Critics of the bill, however, argued that the proposed amendment to the Constitution would be counterproductive as it might lead to justice denial to would-be litigants.

At the plenary on Thursday, the House considered for second reading, ‘A Bill for An Act to alter the provisions of the Constitution of the Federal Republic of Nigeria, 1999; the Constitution of the Federal Republic of Nigeria (First Alteration) Act, 2010; and the Constitution of the Federal Republic of Nigeria (Second Alteration) Act, 2010, to make appeals to the Supreme Court to be by leave in order to reduce workload on the court, expedite hearing and determination of appeals, and encourage efficiency and quality; and for related matters.’

Chairman of the House Committee on Judiciary, Onofiok Luke, who sponsored the bill, said its objectives were to expedite hearing and determination of both civil and criminal matters and appeals by the Supreme Court; eliminate unnecessary delay in justice delivery and administration by the Supreme Court; and expedite justice dispensation and boosts people’s confidence in the judiciary.

Luke further said the proposed amendment would save litigants from unnecessary and avoidable costs, delays and pains; encourage foreign investment and bolster economic development; stabilise the polity and reduce the risk of citizens, residents and investors resorting to self-help; and encourage sound decisions and grant the Supreme Court room to focus on its primary duty of legal policy formulations.

He said, “The slow pace of justice delivery in Nigeria, occasioned partly by excessive workload on the Supreme Court, is a serious problem which hinders easy and speedy access to justice, and it requires drastic, urgent solutions.

“This bill provides the needed solution by limiting the appeals that reach the apex court. Something must be done about the pace of our justice delivery so that we do not have a situation where the people will entirely lose faith in our justice system and resort to self-help.”

The lawmaker noted that the jurisdiction of the Supreme Court is unlimited, expanding to all cases ranging from different areas of law including constitutional, electoral, administrative, tax, entertainment, copyright and labour laws.

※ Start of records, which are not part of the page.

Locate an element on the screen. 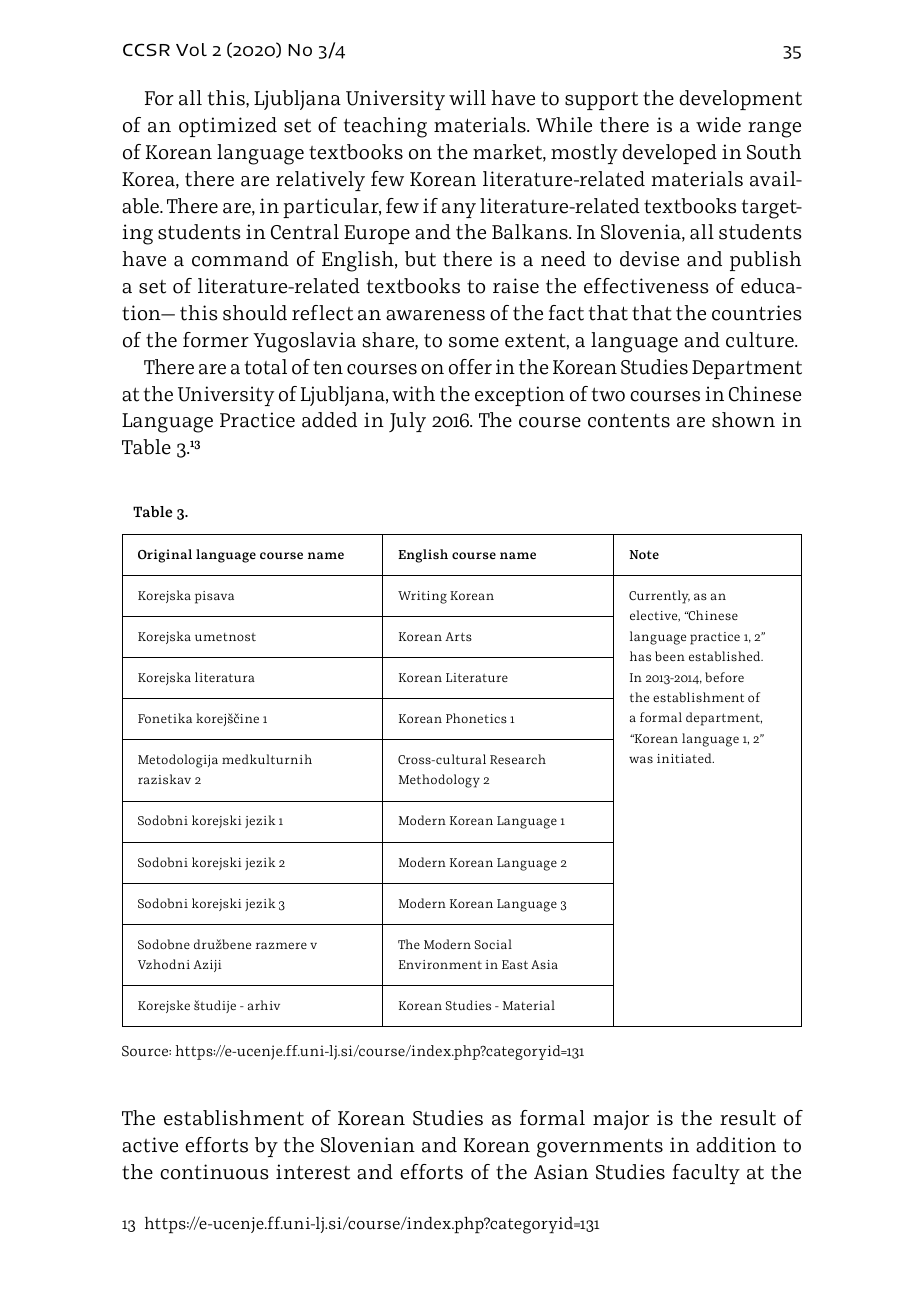 The width and height of the screenshot is (924, 1314). continuous is located at coordinates (214, 1172).
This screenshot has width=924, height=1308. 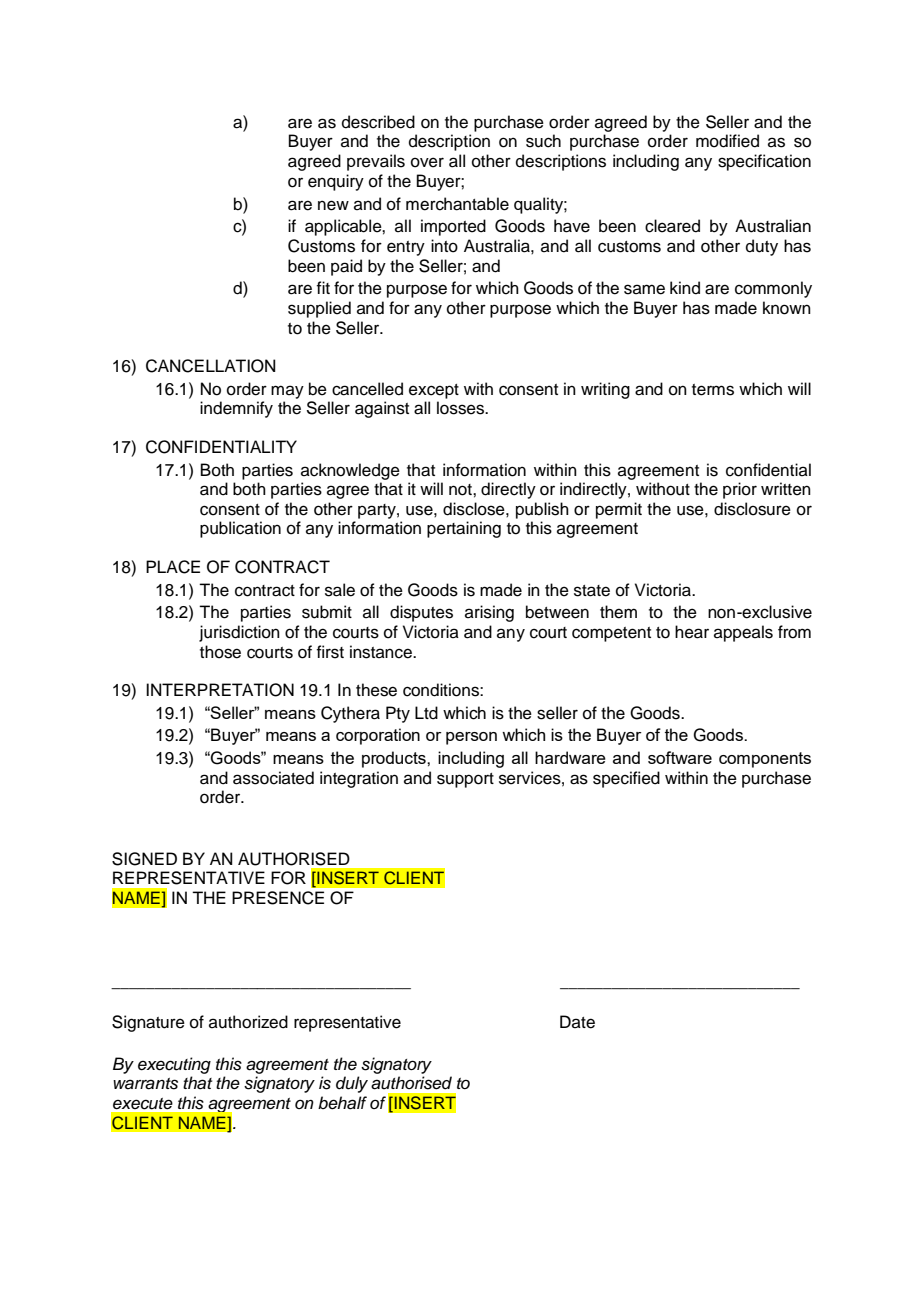 What do you see at coordinates (465, 780) in the screenshot?
I see `support` at bounding box center [465, 780].
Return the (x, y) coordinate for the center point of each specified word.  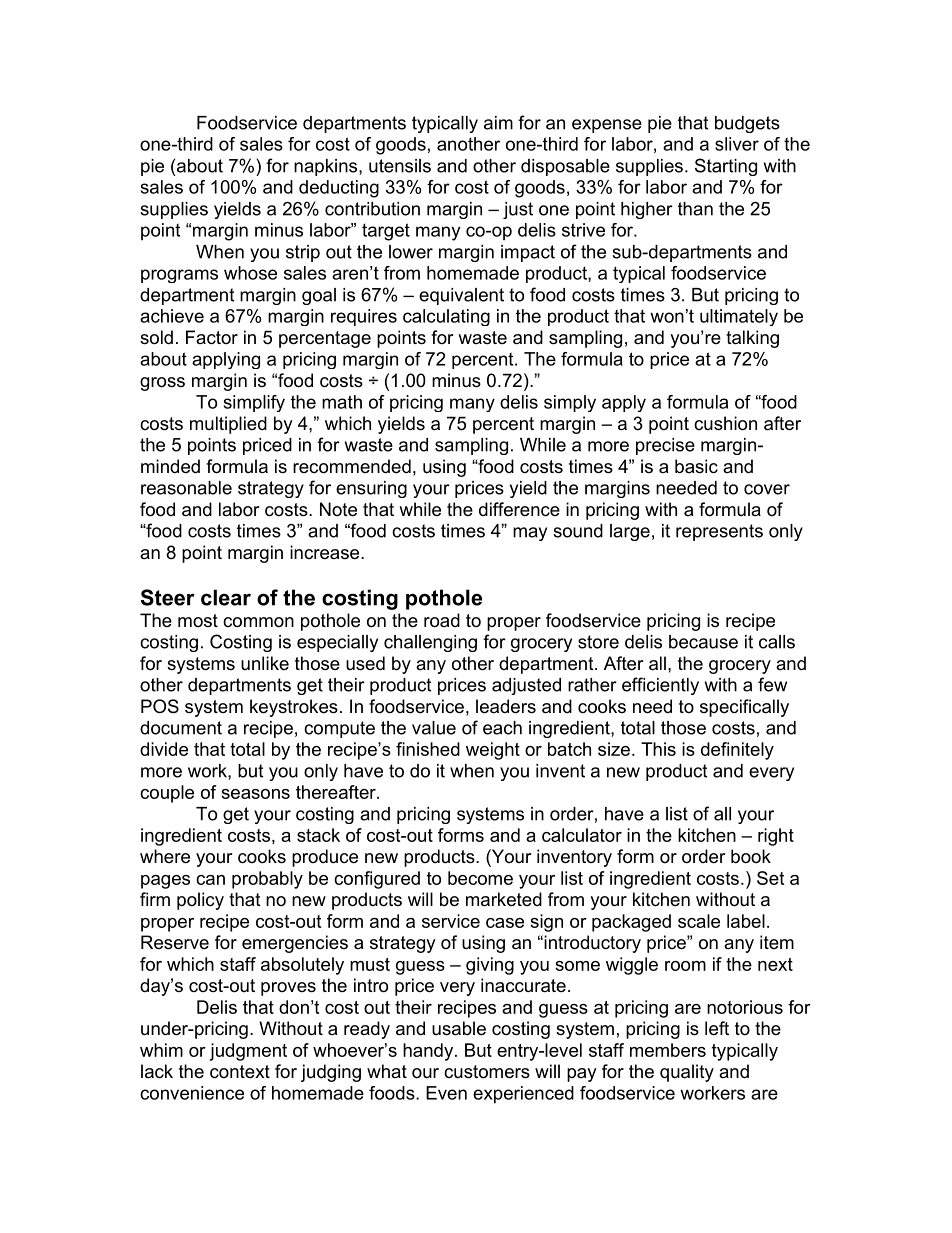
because (703, 642)
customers (487, 1072)
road (442, 620)
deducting (339, 189)
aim (498, 123)
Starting (726, 167)
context (240, 1072)
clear (226, 597)
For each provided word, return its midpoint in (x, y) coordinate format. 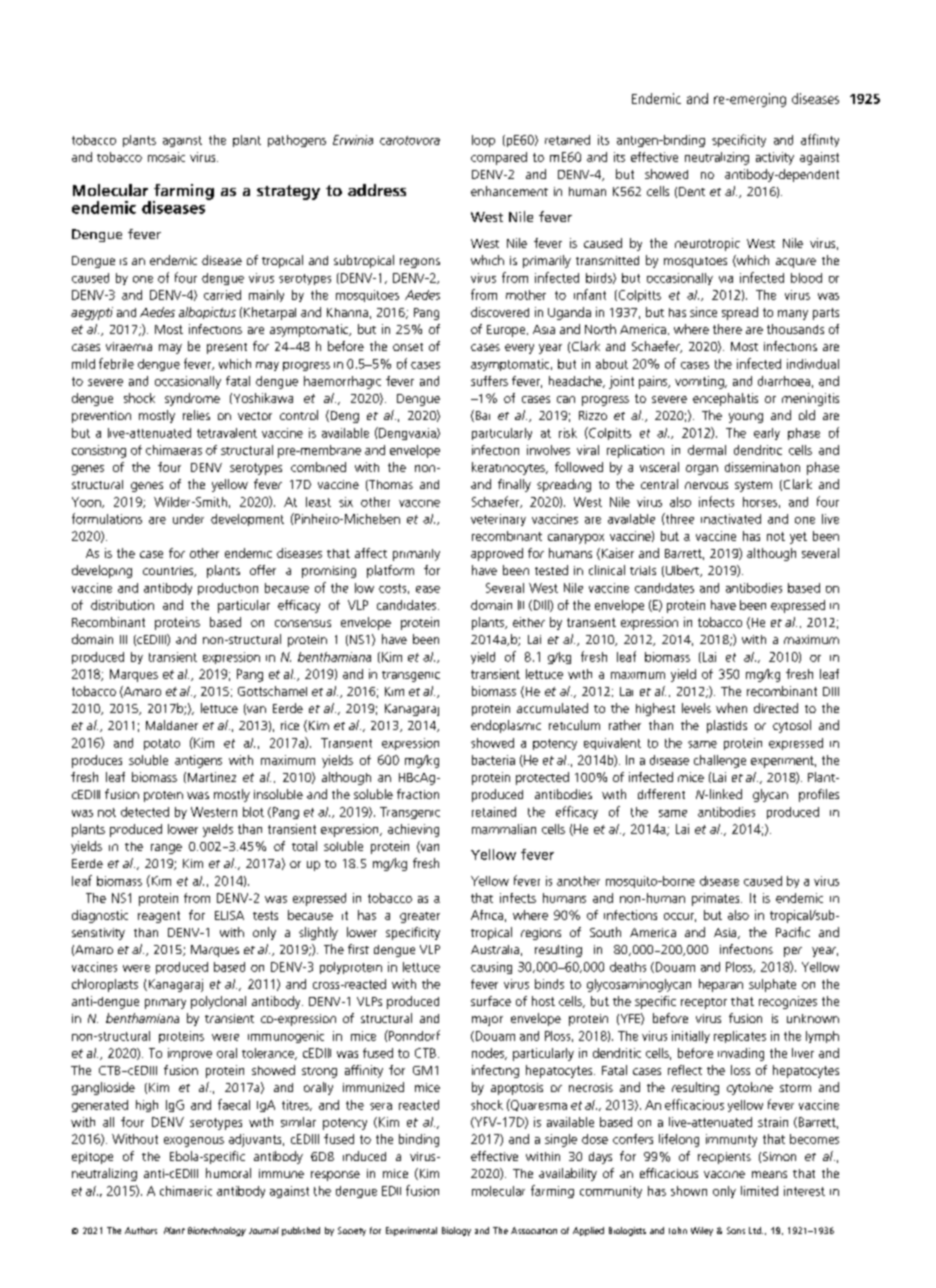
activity (775, 158)
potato (162, 744)
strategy (288, 192)
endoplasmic (506, 726)
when (731, 708)
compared (499, 158)
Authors (141, 1230)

He also noted that the Constitution pegs membership of the court at 21 and the court has not since its inception reached its full membership complement. “At the moment, the court is composed of only just 18 justices. It is these 18 justices that handle all appeals and deliver justice to the population of over 201 million Nigerians,” he said.

The lawmakers were, however, divided on the bill. While those who spoke admitted the good intention of the sponsor, they warned that it might eventually lead to the breach of the rights of Nigerians to seek redress in any court.

The Deputy Minority Leader, Toby Okechukwu, said it was understandable that Luke, as chairman of the judiciary committee, would seek a better justice system. “We also have to juxtapose that with the need to look at other alternatives to encourage efficiency,” he added.

Okechukwu stated that there were “prudent alternatives” regarding reduction of workload on Supreme Court justices. He cited the example of parliamentary election matters where the “Appeal Court becomes the Supreme Court for that purpose.” He also said cases could be categorised based on the weight of their penalties.

The lawmaker said, “We may not know the real legal issue to be determined in any matter. For example, for close to 30 to 50 years, a matter of inheritance regarding women in Igboland was subject to adjudication – for a long time. I think about last year or two, the Supreme Court ruled that it offends the fundamental rights of women for them to be discriminated against in matters of inheritance.”